03-29-2012 04:58 AM
Newbie to the SAS DI world and working with Summary Statistics to return sums, mean and median for a given group of data. I need to calculate the summary stats which works fine and group by two separate variables - FYear and DIAG but then also include 2 additional columns against the DIAG code for description and gender - I have put these into the ID statement to return as additional columns in the output table but the summary stats table that is returned puts a description against the total row - _WAY = 0 and _TYPE = 0 that has nothing to do with that row.
For example - the _WAY = 0 and _TYPE = 0 total row should have no entry in the DIAG column or the Description column as this contains the totals for the rest of the variables but when I run the query in SAS DI - it returns a description into the top total row that has nothing to do with the total.
Interestingly, the value that it returns is the description that is the last alphabetical one from the main list of DIAG description.
Any advice would be helpful.
03-29-2012 09:35 AM
It sounds like the ID statement is working like it should. Here's what it does.

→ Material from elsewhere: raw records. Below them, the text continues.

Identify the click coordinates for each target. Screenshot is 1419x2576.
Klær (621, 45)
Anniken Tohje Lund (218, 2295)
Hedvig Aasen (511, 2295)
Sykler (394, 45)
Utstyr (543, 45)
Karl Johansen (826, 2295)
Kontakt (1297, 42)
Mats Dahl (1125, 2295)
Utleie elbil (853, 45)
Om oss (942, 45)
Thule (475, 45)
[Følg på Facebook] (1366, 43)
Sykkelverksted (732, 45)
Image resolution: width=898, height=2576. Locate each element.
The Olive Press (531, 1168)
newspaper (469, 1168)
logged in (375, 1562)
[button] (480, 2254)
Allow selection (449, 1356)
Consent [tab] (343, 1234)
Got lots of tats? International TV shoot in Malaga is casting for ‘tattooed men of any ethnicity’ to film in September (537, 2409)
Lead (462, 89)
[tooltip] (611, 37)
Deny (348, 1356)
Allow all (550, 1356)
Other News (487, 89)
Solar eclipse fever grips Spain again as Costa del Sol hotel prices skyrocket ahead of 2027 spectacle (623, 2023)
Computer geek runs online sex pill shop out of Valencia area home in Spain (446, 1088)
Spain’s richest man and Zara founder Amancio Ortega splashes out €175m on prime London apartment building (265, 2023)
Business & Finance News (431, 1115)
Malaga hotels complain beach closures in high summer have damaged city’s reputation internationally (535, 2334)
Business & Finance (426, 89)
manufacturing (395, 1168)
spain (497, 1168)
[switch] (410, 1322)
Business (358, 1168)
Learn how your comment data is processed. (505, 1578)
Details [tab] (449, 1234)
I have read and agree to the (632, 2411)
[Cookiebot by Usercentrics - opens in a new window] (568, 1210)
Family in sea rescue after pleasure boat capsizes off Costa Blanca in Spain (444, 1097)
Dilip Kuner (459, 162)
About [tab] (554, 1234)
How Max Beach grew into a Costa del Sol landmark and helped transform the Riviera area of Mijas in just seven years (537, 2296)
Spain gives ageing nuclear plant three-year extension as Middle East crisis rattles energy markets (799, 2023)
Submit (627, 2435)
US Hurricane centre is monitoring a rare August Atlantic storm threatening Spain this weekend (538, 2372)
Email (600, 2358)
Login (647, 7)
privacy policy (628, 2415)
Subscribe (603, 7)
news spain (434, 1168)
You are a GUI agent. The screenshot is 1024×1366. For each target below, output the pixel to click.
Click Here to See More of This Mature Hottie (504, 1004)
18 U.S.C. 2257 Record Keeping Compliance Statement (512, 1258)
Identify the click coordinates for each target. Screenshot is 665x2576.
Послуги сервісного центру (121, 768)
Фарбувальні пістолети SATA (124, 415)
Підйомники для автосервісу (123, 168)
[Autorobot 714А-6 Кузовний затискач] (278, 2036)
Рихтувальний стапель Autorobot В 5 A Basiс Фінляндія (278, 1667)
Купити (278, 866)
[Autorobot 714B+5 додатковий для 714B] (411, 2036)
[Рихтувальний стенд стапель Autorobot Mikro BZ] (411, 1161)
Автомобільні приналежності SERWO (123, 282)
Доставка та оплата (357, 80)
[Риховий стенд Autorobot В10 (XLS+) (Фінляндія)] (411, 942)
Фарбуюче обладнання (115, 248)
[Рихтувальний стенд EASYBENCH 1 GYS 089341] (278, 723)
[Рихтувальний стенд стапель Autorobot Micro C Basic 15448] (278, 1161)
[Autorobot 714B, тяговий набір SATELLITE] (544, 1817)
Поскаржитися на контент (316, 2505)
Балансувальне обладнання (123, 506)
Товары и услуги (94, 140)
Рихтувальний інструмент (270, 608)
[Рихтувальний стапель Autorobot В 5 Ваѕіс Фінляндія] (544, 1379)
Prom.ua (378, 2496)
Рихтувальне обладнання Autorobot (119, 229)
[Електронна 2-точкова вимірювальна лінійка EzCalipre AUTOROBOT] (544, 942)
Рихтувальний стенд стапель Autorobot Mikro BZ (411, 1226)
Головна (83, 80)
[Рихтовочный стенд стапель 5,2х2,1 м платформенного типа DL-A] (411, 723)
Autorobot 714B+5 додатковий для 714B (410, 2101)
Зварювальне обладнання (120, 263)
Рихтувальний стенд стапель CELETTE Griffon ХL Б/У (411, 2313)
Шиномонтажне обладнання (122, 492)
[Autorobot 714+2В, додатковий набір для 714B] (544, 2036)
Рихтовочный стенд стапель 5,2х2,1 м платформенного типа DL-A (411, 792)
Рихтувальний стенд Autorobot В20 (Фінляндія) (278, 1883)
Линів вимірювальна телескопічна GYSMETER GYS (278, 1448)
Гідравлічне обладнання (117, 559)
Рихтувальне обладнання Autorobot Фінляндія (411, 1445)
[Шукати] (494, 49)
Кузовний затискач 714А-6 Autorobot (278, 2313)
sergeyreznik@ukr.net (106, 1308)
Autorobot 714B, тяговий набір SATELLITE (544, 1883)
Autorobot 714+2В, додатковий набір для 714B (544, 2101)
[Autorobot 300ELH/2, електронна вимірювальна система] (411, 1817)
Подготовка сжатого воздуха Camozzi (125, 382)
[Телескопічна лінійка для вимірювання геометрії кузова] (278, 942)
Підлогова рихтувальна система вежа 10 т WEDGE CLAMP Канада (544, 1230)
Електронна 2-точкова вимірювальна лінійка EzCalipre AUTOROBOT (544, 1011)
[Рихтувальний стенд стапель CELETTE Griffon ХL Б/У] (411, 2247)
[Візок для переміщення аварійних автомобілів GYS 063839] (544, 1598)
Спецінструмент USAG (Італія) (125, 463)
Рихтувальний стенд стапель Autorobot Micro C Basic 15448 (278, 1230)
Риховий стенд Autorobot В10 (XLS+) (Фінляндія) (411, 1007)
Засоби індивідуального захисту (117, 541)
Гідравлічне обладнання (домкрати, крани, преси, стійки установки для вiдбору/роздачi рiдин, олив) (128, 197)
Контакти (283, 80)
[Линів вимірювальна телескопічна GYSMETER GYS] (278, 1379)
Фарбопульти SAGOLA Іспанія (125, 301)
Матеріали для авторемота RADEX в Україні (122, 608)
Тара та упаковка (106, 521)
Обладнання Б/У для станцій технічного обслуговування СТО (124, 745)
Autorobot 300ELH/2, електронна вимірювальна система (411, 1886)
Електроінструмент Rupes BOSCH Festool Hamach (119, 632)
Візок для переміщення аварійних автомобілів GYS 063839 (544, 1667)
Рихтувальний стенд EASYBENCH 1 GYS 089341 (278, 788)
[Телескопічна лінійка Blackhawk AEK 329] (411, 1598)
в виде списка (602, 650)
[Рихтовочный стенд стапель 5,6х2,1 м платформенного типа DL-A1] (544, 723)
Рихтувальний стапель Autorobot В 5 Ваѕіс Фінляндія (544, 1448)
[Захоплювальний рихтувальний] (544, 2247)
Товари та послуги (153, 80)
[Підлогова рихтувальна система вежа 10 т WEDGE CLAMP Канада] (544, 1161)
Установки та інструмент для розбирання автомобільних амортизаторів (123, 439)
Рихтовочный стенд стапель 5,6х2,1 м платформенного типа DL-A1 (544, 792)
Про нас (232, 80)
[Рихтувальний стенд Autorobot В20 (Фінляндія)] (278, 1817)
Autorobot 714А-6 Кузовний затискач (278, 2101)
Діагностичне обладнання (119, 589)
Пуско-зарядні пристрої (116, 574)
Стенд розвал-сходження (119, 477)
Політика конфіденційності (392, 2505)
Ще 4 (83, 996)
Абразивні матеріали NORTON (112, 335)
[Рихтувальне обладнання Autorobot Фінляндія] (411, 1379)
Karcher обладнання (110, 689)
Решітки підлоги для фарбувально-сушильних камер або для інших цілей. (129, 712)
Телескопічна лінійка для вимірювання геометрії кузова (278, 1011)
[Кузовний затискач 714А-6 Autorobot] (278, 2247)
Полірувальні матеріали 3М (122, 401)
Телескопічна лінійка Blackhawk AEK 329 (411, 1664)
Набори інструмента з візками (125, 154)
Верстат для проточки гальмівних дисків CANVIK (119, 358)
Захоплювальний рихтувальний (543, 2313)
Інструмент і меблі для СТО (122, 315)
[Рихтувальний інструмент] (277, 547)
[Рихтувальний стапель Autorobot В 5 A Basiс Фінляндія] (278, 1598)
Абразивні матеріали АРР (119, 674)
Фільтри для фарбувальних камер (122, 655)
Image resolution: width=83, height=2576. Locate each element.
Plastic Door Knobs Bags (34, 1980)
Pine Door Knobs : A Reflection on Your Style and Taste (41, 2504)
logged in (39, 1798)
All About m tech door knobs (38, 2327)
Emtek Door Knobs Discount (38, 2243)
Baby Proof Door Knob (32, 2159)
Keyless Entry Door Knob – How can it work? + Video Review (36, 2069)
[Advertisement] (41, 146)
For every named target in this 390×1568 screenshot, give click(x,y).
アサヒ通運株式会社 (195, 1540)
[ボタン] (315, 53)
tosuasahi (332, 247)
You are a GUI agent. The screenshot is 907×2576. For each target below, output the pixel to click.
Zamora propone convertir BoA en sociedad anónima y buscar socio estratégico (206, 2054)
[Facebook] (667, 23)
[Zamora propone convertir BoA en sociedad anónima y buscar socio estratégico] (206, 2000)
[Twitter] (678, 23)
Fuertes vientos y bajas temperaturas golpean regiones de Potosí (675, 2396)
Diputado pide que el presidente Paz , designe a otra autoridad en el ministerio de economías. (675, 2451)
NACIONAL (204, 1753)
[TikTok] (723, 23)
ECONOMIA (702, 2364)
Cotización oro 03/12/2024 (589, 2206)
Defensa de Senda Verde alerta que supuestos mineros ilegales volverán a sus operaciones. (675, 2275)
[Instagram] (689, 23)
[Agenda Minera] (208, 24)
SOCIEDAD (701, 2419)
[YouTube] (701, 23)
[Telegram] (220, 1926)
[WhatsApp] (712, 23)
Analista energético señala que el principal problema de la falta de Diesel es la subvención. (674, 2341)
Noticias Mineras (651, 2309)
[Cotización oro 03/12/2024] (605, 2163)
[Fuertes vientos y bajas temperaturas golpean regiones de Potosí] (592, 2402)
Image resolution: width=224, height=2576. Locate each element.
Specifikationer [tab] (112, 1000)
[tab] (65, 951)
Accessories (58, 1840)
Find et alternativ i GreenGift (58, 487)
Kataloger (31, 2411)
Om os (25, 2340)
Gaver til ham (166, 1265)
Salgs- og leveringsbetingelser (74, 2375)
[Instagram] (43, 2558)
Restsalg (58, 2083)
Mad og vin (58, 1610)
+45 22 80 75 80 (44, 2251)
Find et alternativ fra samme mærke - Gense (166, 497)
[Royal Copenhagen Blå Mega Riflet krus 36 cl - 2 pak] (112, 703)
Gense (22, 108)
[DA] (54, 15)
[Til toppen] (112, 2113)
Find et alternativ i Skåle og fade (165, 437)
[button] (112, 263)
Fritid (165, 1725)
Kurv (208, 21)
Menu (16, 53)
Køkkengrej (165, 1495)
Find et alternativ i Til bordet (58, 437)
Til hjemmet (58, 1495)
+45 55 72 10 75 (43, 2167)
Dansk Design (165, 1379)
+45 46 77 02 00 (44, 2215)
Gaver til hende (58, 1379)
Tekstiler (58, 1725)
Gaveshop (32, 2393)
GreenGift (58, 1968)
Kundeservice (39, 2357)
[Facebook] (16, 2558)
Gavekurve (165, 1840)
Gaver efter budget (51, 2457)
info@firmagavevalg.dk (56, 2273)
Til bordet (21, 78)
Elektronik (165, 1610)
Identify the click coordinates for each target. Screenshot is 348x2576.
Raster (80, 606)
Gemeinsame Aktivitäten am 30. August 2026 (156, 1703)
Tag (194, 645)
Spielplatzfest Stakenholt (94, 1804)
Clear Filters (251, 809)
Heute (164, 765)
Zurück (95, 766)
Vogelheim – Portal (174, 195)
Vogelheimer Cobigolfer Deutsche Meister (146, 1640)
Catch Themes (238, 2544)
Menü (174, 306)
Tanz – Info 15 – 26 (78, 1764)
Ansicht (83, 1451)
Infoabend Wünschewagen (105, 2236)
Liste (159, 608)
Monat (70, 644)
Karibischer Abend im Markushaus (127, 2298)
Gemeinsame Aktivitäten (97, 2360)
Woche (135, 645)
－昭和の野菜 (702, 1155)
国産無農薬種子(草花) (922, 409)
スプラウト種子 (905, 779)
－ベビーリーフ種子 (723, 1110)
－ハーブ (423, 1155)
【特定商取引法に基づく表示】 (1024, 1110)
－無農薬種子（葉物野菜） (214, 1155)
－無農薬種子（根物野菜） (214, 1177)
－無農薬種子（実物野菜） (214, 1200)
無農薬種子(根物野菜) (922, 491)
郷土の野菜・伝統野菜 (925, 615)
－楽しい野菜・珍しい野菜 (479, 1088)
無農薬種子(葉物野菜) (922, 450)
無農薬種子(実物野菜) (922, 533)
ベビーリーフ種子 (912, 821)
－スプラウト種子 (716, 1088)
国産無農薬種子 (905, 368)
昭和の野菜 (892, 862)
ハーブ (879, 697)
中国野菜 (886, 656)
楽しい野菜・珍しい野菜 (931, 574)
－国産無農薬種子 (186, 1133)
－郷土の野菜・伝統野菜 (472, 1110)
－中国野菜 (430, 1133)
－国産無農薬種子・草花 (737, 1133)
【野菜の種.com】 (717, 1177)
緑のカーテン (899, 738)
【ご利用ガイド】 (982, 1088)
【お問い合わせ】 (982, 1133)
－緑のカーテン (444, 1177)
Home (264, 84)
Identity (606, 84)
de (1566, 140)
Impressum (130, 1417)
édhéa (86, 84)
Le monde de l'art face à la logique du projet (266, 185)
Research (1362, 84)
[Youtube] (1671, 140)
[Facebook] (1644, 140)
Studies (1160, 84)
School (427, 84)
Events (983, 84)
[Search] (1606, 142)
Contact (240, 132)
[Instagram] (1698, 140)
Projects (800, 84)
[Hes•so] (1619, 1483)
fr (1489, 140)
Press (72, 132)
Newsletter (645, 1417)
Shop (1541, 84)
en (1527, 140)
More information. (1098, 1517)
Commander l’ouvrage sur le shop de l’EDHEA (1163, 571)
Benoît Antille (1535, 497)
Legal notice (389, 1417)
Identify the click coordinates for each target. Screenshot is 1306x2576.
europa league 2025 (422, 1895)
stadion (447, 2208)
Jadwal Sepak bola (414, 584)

For every record in the summarized output, the ID variables should be copied from a single observation that went into computing that summary record. Which observation's ID statements get used? As you noted, there is an element of "maximum value" in making the selection. With a single ID variable, it is the maximum value. With 2 ID variables, it is the maximum value of the first variable, but not necessarily the maximum value of the second variable. Since the rule is to take both ID variables from a single observation, "maximum" means take the maximum value of the first ID variable. For all those observations having the maximum value of the first ID variable, take the maximum value of the second ID variable.
The only choice you have is that you are allowed to switch to "minimum" instead of "maximum". But the basic rule stays in place: all ID variables come from a single observation that went into computing statistics for the summary row.